Ingredientes
1 perdiz
1 cebola doce média (ou 2 mais pequenas)
3 dentes de alho esmagados
1 raminho de salsa, atado
Sal marinho q.b.
2 grãos de pimenta preta, esmagados
Pimenta preta moída na hora, para rectificar
1 colher de café de pimentão-doce
Cominhos em pó q.b.
2 cravinhos
2 colheres de sopa de vinagre de vinho tinto
100 ml de vinho branco alentejano
1 ramo de coentros frescos
8 fatias de pão alentejano de véspera
Azeite q.b.
Azeite em spray q.b.
1 folha de louro
Rebentos de ervilha q.b.
Amores-perfeitos q.b.
Poejos frescos q.b.
Pérolas de vinagre balsâmico (opcional)
Preparação
Arranje a perdiz, corte-a em quatro partes e tempere-a de véspera com o sal, os cominhos, os cravinhos, o pimentão-doce, os alhos, a folha de louro e a pimenta preta.
Coloque num recipiente tapado e reserve no frigorífico até ao dia seguinte.
No dia da confecção, aqueça um fio de azeite numa panela de pressão e aloure a perdiz previamente escorrida, até ficar bem dourada.
Junte a cebola picada e deixe-a alourar igualmente.
Quando a cebola estiver dourada, adicione o raminho de salsa atado, a marinada (sem a triturar) e água quente suficiente para cobrir a carne.
Deixe ferver alguns minutos com a panela destapada.
Tape a panela e deixe cozinhar durante cerca de 10 a 15 minutos (o tempo pode variar consoante a panela).
Findo esse período, verifique a cozedura e, se necessário, deixe cozinhar mais alguns minutos.
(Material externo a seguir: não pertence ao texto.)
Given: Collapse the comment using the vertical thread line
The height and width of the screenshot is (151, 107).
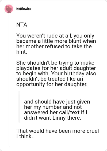Looking at the screenshot, I should coord(9,80).
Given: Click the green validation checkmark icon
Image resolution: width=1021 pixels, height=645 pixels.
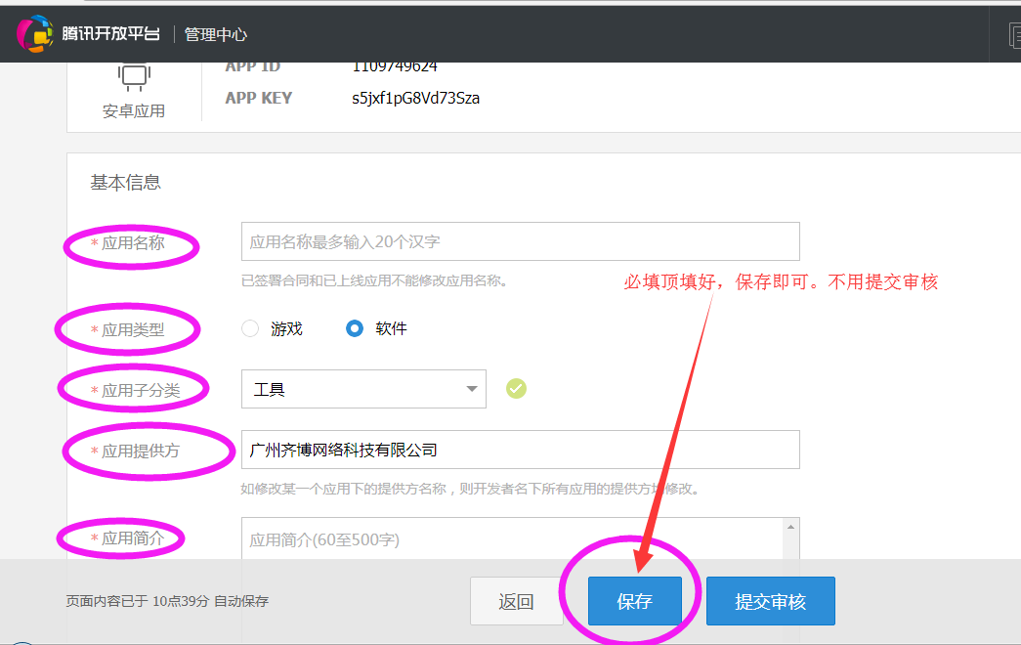Looking at the screenshot, I should point(516,389).
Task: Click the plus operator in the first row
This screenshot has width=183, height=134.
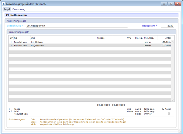Action: pos(11,42)
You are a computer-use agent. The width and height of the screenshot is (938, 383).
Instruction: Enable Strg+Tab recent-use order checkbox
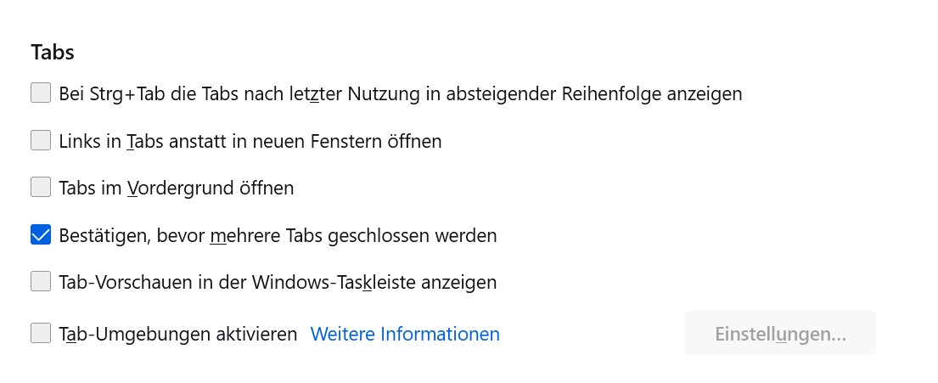click(41, 93)
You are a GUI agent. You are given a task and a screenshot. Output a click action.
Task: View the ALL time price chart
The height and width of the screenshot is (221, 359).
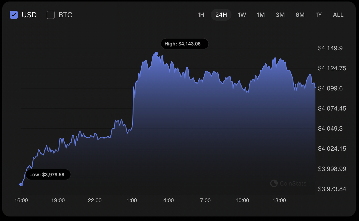click(338, 15)
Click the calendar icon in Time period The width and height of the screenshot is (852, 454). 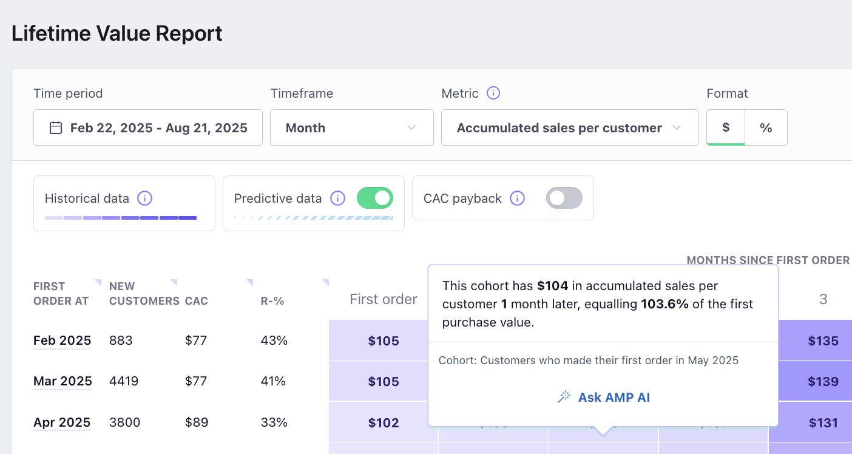[56, 128]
Retire a carne, deixe arrefecer ligeiramente e desfie-a, aproveitando ao máximo os sucos junto aos ossos e peles, que deverão ser bem escorridos.
Reserve a carne.
No momento de empratar, deverá ser aquecida e ligeiramente humedecida com um pouco do caldo quente.
Coe o caldo da cozedura através de um passador chinês. Para extrair todo o sabor, passe novamente algumas conchas de caldo pelo passador.
Leve o caldo novamente ao lume brando, rectifique os temperos (sal, pimenta, cominhos e cerca de 2 colheres de sopa de vinagre) e finalize com um bom molho de coentros picados.
Corte o pão em fatias muito finas e dê-lhe as formas pretendidas. Pulverize com azeite e torre no forno até ficar dourado. Cada prato deverá levar duas fatias: uma redonda (cortada com aro) e outra de formato mais rústico, colocada lateralmente.
No momento de servir, volte a aquecer e a coar o caldo.
Este deverá estar bem quente, para garantir que, ao ser vertido no prato, amolece ligeiramente o pão torrado.
Empratamento
Coloque uma rodela de pão torrado no fundo do prato.
Com a ajuda de um aro, disponha a carne por cima do pão, pressionando ligeiramente.
Decore com as folhinhas de poejo e as pétalas de flores.
Finalize com a torrada lateral, o rebento de ervilha (para dar altura), meia colher de café de pérolas de vinagre balsâmico e um amor-perfeito junto à junção da carne com a torrada lateral.
O caldo deverá ser vertido bem quente à mesa, quase até à altura da carne.